Professional Panel Moderator Kristin Arnold asks Boston Globe Columnist and Professional Panel Moderator, Scott Kirsner, about his preferred format for a panel discussion at meetings, conferences, and conventions.

Video Transcript

Kristin: What style of panel format do you prefer?

Scott: Yeah, I mean my cat and I both feel like we prefer the like worst format is really that what we were describing as a traditional format of like you know. Don’t put the moderator on a lectern it’s just so horrible. I wrote a whole separate article a few years ago about just like all the stage setting issues, I can send you a link to it if you want. But just like all the room design and stage setting issues that can screw up panels and like just trying to remember what it is. It’s like, have the moderator sit with the panelist, don’t put them at the lectern. Don’t have a table in front of the panelist that hides two-thirds of their body.

You know and then probably seven-eighths of their body is hidden by the time that you have like pictures of what and name cards and stuff. Don’t let the audience sit too far. If the first row of the audience is like thirty yards from where the panelist sitting is just like how do you connect with them. I just think you know chairs with the moderator in the middle, any kind of chairs but barstools are good because it kind of puts people on edge and they don’t feel too comfortable.

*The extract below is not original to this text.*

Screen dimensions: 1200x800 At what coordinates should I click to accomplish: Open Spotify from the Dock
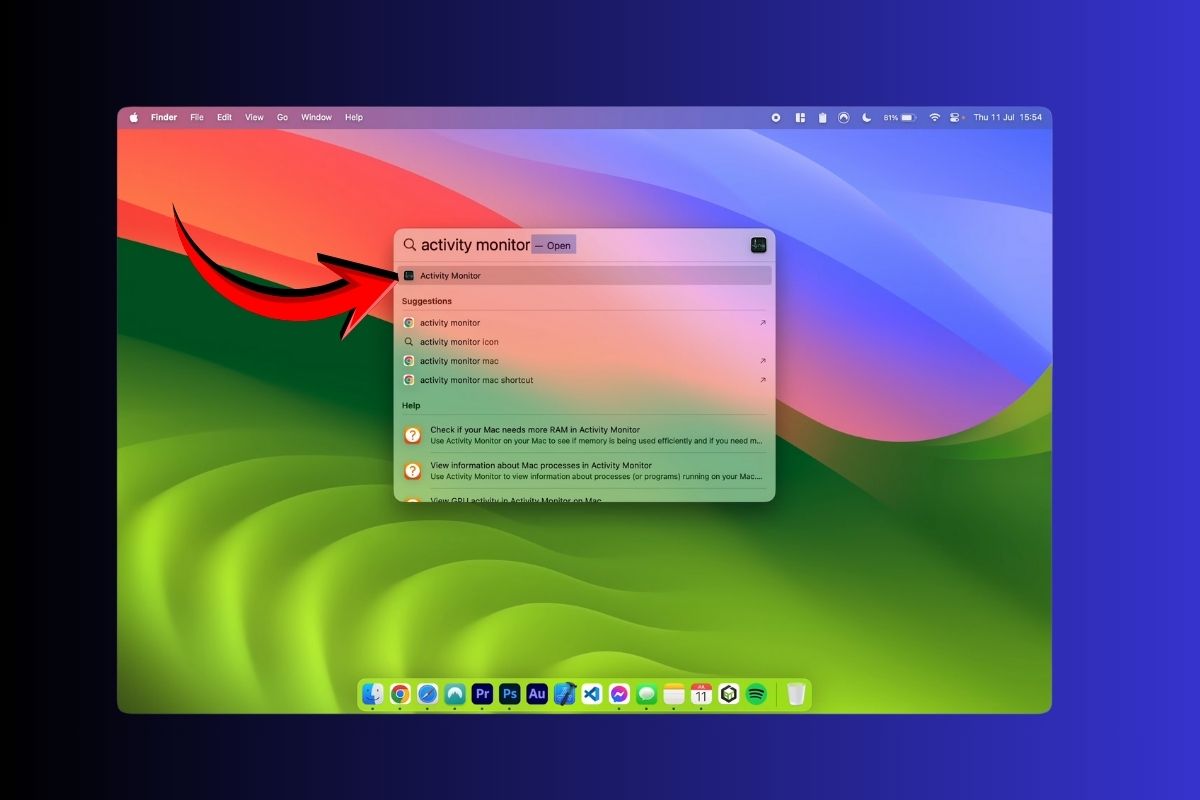pos(756,694)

Yeah, probably swiveling barstools is a good idea. With the moderator in the middle, like I do think the moderator’s role is like to be an orchestra conductor and that you sometimes have to tap people on the shoulder or touch them on the leg and say like you know “Kristin that’s really interesting I want to get back to that later but right now I want to give James a chance to jump.” You know like sometimes you have to sort of have that you know a little bit of body language and like no one sees the body language if you are all sitting behind the table or if the moderator is up at a lectern.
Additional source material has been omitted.